Portland’s Magdalene are a band we’ve had an eye on for a while now, as their particlar blend of Black Metal, Sludge, and Hardcore elements/influences ticks a lot of boxes for the core NCS crew.

But while previous works (2021’s Lightcarver and 2023’s The Dying Process) earned the group some positive comparisons to the likes of IskraTotem Skin, and King Apathy, their new record finds them plumbing an even darker vein of venom and viscera that has more in common with the likes of This Gift Is A Curse, Wolvhammer and – especially when they dial up the punky poison – Young and in the Way.

That’s not to say that Magdalene don’t have their own take on this sort of sound – indeed, there’s an unsettling undercurrent of sinister ambience running through stand-out tracks like “Bleed Through the Ashes” (whose mix of subtly melodic menace and merciless intensity, building to a sludge-soaked, slow-burn, scorched-earth finale) and “Canopy” (whose eerie introduction is matched in turn by a disturbingly discordant, doom-laden finale) – it’s more that the harsher, heavier approach found on Ashen has put them in even harsher, heavier company this time around.

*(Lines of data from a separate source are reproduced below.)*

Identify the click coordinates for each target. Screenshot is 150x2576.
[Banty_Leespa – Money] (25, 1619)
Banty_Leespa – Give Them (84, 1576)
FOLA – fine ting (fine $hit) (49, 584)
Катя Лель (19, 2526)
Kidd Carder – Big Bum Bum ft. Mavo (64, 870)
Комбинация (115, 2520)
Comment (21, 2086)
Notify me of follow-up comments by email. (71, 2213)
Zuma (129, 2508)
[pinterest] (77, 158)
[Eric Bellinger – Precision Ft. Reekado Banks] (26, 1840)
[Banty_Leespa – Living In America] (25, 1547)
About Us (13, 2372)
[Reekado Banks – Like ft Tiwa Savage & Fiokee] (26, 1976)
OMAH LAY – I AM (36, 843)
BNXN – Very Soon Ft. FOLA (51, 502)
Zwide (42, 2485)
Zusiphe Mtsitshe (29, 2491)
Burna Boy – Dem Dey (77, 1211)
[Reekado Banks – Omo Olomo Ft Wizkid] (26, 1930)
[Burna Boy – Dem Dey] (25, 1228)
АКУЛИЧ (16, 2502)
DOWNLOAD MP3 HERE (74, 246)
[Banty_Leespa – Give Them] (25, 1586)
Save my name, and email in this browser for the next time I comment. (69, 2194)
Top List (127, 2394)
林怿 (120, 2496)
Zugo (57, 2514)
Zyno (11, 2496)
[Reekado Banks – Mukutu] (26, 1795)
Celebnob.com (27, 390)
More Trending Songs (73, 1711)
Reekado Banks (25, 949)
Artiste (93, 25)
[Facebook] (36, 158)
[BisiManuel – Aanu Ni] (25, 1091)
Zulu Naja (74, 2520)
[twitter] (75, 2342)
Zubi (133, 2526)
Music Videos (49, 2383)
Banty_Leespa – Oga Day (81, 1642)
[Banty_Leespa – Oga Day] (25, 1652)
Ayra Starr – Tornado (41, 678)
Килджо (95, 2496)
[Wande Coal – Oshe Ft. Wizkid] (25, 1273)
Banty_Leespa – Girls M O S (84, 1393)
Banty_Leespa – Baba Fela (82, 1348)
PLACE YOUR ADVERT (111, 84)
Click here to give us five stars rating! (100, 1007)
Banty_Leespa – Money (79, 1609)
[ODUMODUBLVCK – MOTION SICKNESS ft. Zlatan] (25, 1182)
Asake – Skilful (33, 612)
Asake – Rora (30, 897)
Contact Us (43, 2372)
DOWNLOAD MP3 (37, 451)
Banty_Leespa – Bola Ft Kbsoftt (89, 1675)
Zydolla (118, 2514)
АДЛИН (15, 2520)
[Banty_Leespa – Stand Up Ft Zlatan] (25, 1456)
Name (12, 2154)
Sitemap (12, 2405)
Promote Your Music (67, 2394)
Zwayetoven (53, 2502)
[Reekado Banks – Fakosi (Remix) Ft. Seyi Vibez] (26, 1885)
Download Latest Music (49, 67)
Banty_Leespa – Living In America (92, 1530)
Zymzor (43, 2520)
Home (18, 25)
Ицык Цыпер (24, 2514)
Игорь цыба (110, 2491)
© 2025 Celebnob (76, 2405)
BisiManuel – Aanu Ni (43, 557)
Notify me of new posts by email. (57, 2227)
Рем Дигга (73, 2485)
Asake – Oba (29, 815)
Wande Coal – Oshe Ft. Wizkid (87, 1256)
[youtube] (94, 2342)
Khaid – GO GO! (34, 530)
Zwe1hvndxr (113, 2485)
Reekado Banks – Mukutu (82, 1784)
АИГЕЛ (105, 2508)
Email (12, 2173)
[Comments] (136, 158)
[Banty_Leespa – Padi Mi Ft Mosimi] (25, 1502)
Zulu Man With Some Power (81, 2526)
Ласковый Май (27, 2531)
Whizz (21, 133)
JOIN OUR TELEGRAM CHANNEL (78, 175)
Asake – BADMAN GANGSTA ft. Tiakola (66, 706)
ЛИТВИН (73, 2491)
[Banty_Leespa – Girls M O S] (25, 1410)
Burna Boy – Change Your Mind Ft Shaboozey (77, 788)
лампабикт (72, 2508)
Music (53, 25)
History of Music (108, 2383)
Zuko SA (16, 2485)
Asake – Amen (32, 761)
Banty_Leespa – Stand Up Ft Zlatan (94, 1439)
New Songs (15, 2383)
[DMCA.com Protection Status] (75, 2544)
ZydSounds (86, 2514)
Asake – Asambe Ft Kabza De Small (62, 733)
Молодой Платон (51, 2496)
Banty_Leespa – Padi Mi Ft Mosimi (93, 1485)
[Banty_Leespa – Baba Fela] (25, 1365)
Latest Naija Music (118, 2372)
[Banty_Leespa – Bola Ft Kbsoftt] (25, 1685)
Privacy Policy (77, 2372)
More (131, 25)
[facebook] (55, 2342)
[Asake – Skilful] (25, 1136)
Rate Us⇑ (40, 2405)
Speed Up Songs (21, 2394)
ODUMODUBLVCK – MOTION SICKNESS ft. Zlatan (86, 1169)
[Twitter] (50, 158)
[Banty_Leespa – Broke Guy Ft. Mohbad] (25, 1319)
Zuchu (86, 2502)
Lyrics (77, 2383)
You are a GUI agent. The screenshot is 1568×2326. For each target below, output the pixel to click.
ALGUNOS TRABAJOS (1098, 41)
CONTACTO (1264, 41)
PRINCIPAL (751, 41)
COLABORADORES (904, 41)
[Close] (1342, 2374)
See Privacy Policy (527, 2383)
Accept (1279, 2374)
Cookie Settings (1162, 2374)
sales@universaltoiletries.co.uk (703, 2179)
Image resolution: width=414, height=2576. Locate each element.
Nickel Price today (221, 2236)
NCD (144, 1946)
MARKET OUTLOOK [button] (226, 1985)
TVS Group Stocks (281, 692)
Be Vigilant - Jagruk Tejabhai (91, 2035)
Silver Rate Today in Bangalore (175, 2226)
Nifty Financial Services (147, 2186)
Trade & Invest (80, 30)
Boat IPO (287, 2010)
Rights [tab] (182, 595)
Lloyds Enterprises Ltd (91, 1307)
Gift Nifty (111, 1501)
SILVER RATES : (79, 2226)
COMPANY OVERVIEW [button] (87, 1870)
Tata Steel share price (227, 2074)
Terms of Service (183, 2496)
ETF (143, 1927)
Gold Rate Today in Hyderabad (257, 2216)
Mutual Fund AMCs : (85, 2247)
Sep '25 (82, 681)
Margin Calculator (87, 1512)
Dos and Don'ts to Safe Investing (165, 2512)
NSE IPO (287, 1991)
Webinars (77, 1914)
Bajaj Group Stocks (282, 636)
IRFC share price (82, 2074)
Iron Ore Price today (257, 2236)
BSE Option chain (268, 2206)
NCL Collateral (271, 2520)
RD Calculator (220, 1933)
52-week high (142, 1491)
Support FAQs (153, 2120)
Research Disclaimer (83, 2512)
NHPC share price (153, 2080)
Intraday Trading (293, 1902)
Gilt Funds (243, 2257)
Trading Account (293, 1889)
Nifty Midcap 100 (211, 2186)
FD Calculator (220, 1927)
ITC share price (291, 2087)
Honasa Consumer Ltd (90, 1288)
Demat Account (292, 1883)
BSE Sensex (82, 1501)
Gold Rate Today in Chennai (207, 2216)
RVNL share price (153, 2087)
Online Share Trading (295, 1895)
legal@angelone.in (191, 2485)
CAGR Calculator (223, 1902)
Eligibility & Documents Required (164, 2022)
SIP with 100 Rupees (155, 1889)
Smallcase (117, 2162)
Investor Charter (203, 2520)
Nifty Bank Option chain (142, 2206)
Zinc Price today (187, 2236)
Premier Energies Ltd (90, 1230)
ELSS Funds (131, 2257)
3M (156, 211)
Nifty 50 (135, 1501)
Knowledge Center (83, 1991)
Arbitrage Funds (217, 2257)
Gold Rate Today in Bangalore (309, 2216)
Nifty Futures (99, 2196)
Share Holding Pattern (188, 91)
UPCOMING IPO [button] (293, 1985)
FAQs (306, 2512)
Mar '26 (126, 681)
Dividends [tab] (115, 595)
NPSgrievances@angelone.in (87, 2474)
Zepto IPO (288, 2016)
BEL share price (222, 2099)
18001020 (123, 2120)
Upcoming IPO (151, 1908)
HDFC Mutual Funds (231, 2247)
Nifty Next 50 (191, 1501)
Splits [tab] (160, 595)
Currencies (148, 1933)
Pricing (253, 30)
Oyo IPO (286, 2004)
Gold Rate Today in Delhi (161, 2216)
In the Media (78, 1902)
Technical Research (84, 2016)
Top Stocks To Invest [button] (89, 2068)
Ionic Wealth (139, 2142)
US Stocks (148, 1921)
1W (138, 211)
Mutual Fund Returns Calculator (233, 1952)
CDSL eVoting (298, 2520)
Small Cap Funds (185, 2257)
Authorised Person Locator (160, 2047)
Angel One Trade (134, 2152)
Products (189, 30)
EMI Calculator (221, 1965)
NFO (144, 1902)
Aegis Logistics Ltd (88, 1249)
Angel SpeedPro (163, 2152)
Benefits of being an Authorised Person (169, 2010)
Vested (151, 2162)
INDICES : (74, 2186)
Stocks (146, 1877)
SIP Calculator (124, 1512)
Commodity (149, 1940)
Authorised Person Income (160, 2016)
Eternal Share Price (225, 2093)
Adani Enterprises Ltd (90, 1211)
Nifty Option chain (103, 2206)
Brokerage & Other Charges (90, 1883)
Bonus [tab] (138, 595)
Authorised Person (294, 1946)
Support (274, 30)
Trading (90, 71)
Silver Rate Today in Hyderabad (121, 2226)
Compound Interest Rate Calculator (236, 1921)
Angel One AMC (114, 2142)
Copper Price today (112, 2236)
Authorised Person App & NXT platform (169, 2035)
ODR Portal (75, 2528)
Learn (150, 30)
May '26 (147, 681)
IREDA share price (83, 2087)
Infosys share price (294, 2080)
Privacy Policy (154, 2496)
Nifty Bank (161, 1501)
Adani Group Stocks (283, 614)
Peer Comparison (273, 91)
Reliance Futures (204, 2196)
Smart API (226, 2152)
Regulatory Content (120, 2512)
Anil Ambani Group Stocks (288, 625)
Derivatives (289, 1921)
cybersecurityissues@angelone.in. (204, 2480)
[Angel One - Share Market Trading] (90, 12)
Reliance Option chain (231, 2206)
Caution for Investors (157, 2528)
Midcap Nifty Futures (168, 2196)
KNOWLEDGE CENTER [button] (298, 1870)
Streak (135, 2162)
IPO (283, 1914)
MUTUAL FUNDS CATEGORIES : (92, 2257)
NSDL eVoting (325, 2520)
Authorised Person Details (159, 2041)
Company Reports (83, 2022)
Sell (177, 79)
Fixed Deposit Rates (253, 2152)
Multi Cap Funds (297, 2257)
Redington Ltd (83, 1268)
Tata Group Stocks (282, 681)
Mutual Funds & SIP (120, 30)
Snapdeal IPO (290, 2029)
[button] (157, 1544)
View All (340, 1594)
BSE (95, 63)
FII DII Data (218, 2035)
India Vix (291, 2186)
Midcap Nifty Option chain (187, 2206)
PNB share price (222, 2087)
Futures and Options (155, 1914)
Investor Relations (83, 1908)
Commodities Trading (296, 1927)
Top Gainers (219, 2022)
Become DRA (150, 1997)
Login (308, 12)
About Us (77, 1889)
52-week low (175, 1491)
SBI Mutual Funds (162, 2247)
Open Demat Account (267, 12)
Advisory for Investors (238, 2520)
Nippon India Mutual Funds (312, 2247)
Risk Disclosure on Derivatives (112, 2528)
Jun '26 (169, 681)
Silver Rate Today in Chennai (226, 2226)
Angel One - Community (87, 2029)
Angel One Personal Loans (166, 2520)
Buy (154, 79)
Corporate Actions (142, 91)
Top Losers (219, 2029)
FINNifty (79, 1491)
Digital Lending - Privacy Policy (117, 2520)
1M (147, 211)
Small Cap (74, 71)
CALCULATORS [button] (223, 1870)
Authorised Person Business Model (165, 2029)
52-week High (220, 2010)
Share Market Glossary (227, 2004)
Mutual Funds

And, make no mistake about it, the band’s third album is absolutely the harshest, heaviest thing they’ve done – the guitars chug and churn with more weight and impact (just give “Aqabal” a listen), the rabid snarls and gritty growls bite harder and deeper – but also, arguably, the most intricately arranged (cathartic closer “Exhausted” in particular is all push and pull between surging fury and seething dread), making it… yes… their best work yet.

WINTER GRAVES – UNDER THE MIKWAM

Delivering 10 (well, 8, actually, plus one intro and on interlude) track of ferocious, frost-encrusted (“Mikwam” is the Ojibwe word for “ice”, I learned after checking out this album) Black Metal Punk, the first album from Indigenous Canadian quartet Winter Graves is definitely more on the raw side of things, but to my ears that gives it a nastier, gnarlier edge and a greater sense of elemental energy, that a more polished production job would probably rob it of.

Sitting somewhere between early Darkthrone and Amebix, the likes of “Under the Mikwam” and “Corrupt Mortality” batter away at your senses with a barrage of blood-pumping d-beats, face-melting blastbeats, and ear-scraping, amp-distorting guitars should also appeal just as much to fans of more modern Punk-Metal warriors like Bone Awl and Invunche as they do to the scene’s most revered ancestors (and that’s no bad thing, either).

Equally unafraid of a sickendingly infectious groove (“Northern Spectre”), a hoof-pounding, early-Immortal inspired gallop (“In the Thralls of the Arctic Fortress”), or an obliterating blizzard of blasting intensity (“Dweller of the Silent Places” is reminiscent of Death Fortress at their most punishing), Under the Mikwam is as coldly compelling (borderline catchy at times) as it is nigh-on unrelenting, as befits an album which – in the band’s own words – was conceived and written in tribute to “the unchanging power of nature in its most unforgiving form.”